Sometime, a plugin code grows to a point where you need to split functionalities into smaller parts. Then users can choose to activate all the parts, or just the ones they need.
For example, WPML provide a whole bunch of plugins that aims to translate different parts of your site: Pages and Posts, Media, Strings, Professional Translation Management ... But those plugins depends on each other. Another example is WordPress SEO by Yoast. There is the main SEO plugin, a Video SEO companion plugin and a Local SEO plugin. Video and Local SEO both need the main SEO plugin to work.
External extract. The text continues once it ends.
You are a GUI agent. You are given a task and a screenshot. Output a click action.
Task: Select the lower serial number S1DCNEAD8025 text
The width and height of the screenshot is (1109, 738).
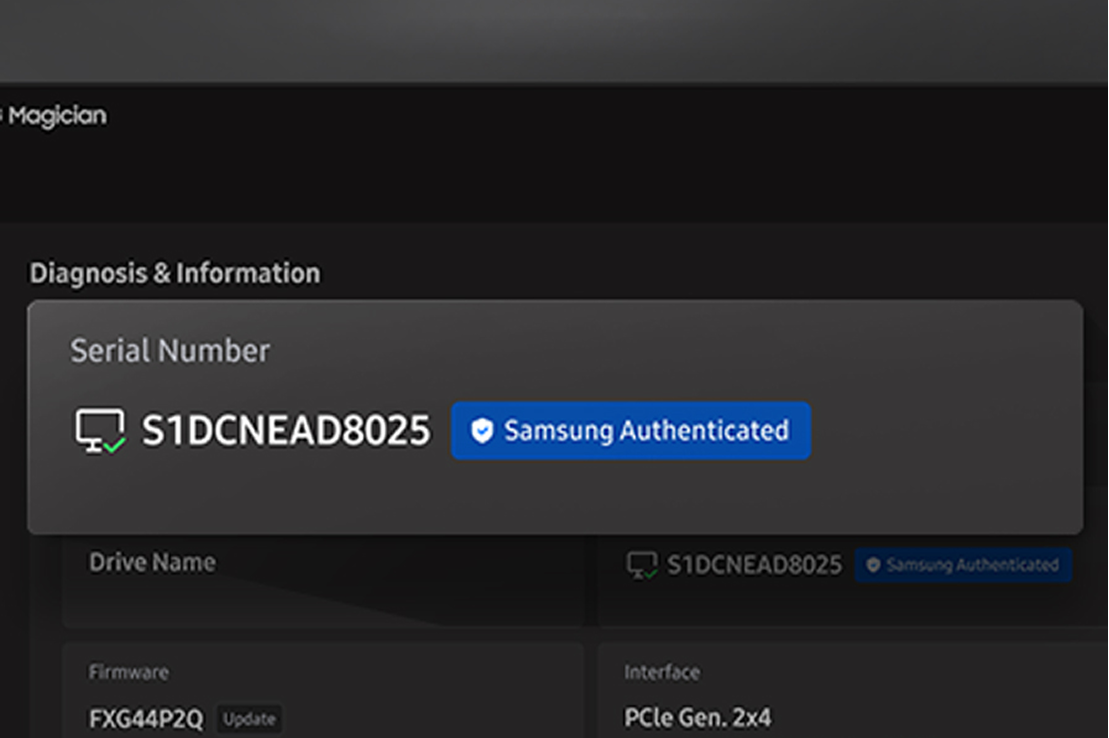tap(755, 564)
The idea is to provide a mechanism to ship several sub-plugins into one main plugin. The main plugin would have the task to see if subplugins are installed, to verify dependencies and upgrades availability and to load (with require
) the subplugin php files if they are activated. Updating a subplugin should not be possible without updating the main one. This would allow plugins author to easily avoid loading a big amount of php files if the user only use a small part of the plugin. Subplugins code could be located in a subdirectory of the main plugin, but still appear in the Plugin management screen.
That would be different from Child Plugin (http://wordpress.org/ideas/topic/child-plugins) as the main plugin should be aware of the subplugins existence.
I tried to implement a very simple version of this idea in my Media Helpers plugin (http://wordpress.org/plugins/media-helpers/). This plugin is a collection of small scripts that enhance the Media experience. Each script can be enabled independently and it's file is loaded by the main plugin only if needed. The subplugins files has been written as if they were a standalone plugin.